Local villagers' first contact with Europeans came in 1770. The Spanish exploratory party led by Gaspar de Portolá, returning from its journey up the coast as far as San Francisco, entered the valley from the northwest. On the outward bound journey, the explorers had traveled up the Los Angeles River, then north to Castaic Junction, then followed the Santa Clara River back down to the coast. On the return trip, they sought a shorter route to the San Fernando Valley, and were guided by natives up and over the Conejo Grade. Franciscan missionary Juan Crespi kept a diary of the expedition, and gave Conejo Valley one name that survives today - Triunfo (Spanish for "triumph"). Crespi gave the name El triunfo del Dulcísimo Nombre de Jesús (in English: The Triumph of the Sweetest Name of Jesus) to a camping place by a creek - today's Triunfo Canyon Road begins between Thousand Oaks and Westlake Village.
Later, explorer Juan Bautista de Anza used Portolá's shortcut on his way north in 1774, mentioning in his diary a stop at "El Triunfo". On de Anza's second expedition (1775-76), diarist Father Pedro Font referred to "many watering places, like those of El Triunfo and Los Conejos".

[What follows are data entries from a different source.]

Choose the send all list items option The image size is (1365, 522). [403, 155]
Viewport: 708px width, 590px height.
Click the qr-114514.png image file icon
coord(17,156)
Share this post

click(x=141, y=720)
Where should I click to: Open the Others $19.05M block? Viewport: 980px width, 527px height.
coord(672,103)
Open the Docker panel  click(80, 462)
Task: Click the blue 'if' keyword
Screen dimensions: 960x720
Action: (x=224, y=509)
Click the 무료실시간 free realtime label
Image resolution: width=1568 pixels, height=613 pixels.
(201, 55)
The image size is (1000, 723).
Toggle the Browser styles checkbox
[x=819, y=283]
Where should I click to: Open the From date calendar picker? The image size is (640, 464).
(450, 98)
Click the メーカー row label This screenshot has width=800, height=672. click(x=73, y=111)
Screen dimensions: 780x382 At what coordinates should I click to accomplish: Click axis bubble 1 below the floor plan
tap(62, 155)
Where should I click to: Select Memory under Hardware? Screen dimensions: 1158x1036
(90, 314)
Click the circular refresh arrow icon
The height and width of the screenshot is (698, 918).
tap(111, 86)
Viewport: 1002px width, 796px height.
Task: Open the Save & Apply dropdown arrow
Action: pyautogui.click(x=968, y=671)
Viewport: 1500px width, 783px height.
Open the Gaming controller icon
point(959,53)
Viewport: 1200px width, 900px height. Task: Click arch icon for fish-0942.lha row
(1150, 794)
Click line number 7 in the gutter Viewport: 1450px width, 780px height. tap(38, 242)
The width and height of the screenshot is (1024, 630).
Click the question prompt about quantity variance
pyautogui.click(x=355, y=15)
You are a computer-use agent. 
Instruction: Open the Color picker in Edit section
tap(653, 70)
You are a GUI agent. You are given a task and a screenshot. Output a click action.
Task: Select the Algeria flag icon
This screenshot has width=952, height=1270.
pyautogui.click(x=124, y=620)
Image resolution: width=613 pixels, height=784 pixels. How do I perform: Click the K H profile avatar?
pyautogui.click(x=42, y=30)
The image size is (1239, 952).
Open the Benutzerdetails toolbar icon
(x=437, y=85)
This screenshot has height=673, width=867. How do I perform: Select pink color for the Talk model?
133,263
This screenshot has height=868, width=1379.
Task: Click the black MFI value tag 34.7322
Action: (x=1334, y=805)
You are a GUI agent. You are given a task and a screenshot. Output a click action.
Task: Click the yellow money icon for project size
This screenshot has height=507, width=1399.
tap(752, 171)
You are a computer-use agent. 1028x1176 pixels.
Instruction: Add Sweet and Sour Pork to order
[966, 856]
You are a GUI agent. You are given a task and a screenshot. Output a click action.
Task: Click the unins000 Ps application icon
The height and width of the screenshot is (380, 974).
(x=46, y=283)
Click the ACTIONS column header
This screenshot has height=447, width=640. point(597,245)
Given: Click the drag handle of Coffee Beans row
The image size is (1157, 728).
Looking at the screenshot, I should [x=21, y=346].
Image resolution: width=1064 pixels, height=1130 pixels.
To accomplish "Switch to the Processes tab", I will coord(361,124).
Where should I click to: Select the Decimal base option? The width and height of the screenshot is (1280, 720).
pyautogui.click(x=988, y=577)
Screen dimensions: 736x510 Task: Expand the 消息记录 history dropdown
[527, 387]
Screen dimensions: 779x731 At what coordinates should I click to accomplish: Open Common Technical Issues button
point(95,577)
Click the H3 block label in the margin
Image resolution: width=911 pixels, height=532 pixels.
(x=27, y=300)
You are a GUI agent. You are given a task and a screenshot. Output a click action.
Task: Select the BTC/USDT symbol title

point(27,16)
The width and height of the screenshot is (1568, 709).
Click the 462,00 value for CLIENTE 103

Harold and Edwin Janss purchased ten thousand acres (40 km²) of land of what is now central Thousand Oaks from the heir of John Edwards, who had purchased the land from the de la Guerra heirs (all of the land was originally a portion of the Rancho El Conejo land grant) in 1910. A ranch, named the Janss Conejo Ranch, was utilized as a farm and to raise thoroughbred horses with the Santa Susanna Mountains and Simi Hills framing it. Television Westerns such as The Rifleman, Gunsmoke, and Bonanza were filmed in Janss Conejo between the 1950s and 1960s. It was also used as the filming locations for Disney's Davy Crockett, King of the Wild Frontier and Westward Ho, the Wagons! both starring Fess Parker.
Conejo Valley seen on a physiographical map of Ventura County.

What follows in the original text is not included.